Well, that’s the problem—it’s different for everyone. “There’s no true, objective, quantitative assessment of sustainability that’s really standardized or universally accepted,” explains Neil Burns, CEO of P2 Science, a renewable specialty chemicals producer. “There are folks working on things but we’re not there yet.” Adds Stephen Nilsen, a senior perfumer at flavors and fragrance house Givaudan, “People are trying to create their own definition of sustainability. It can mean supporting communities that are creating materials, it can mean having a renewable source of a starting material, it can mean protecting the environment, it can mean good stewardship of water. Lacking the definition of what sustainability is, people can go to many different things.” Defining sustainability comes down to identifying which aspects are most important to you and what kind of trade-offs you are willing to make.
The (Sometimes) Problem With Natural
Nature, as wonderful as it is, only has a finite amount of resources to give us in terms of beauty ingredients—they aren’t sustainable, especially when you need large amounts of said plant in order to produce a product on an industrial scale.

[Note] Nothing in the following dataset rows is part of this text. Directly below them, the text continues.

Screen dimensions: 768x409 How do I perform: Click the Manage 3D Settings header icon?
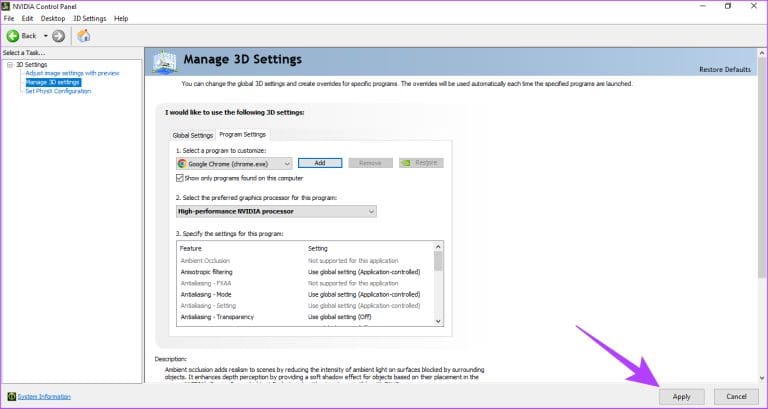pos(165,61)
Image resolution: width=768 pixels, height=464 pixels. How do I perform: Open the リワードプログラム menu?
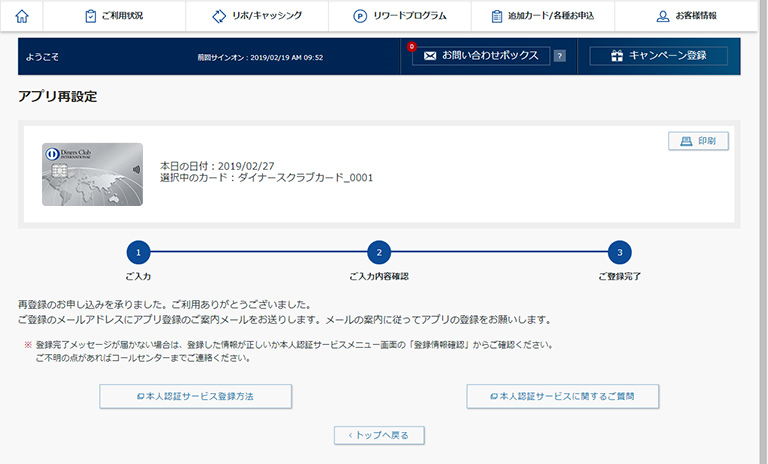(400, 16)
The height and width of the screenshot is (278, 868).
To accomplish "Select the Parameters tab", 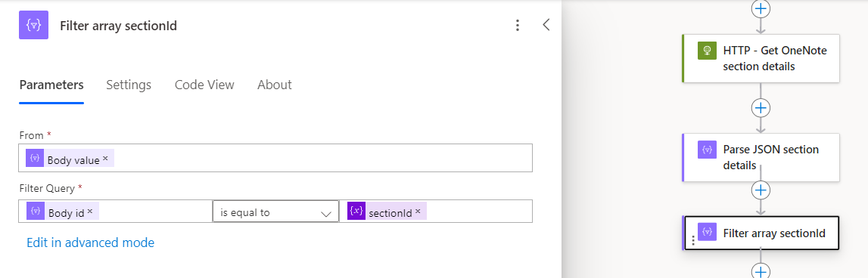I will 51,85.
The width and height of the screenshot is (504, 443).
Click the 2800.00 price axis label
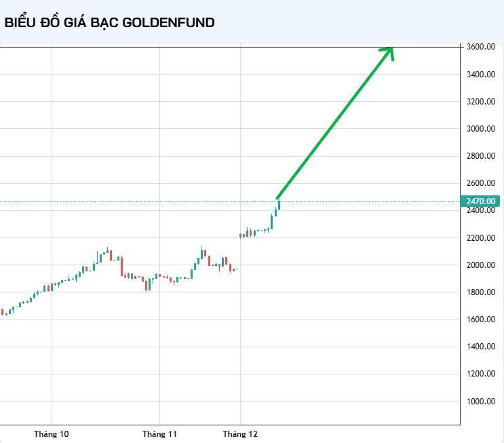pos(481,156)
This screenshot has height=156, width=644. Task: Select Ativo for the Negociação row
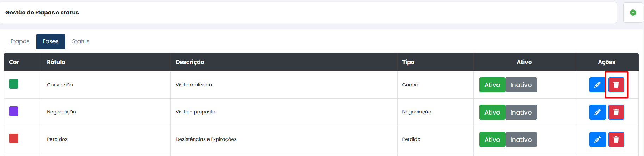click(492, 112)
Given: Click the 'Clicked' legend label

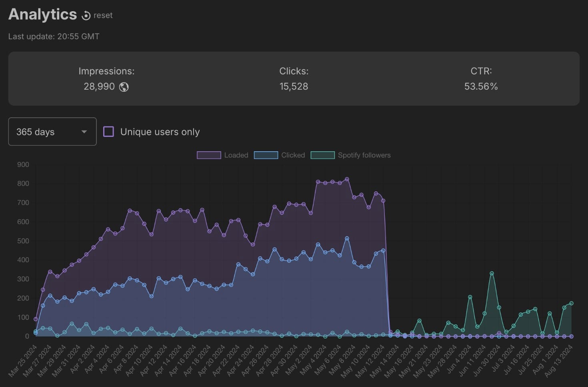Looking at the screenshot, I should (x=293, y=155).
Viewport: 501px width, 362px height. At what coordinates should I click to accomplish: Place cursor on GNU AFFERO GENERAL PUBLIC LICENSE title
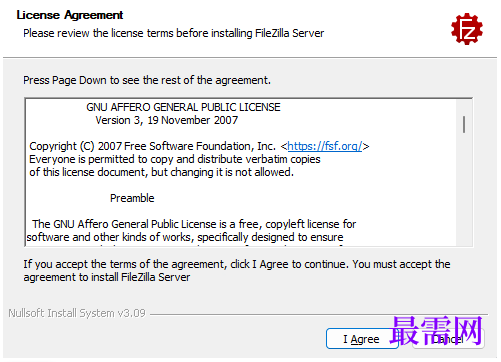click(183, 107)

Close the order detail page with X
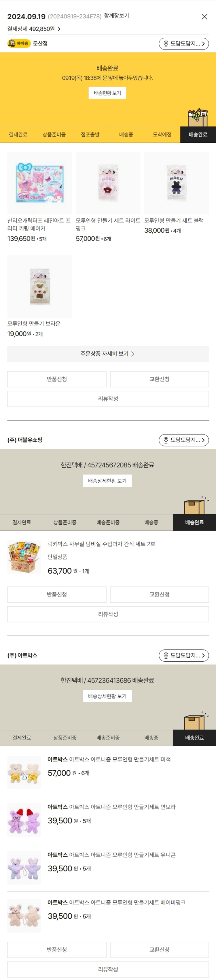pyautogui.click(x=204, y=17)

A perfect example of this issue is fragranced products. “Think about all of the scented laundry detergent,” says Nilsen. “If we wanted to create that perfume using natural fragrances, there is not enough land on the planet to grow enough perfume to scent all the laundry detergent that people use around the world. So, we have to look at synthetic alternatives to save those natural resources for the things that matter, like food.”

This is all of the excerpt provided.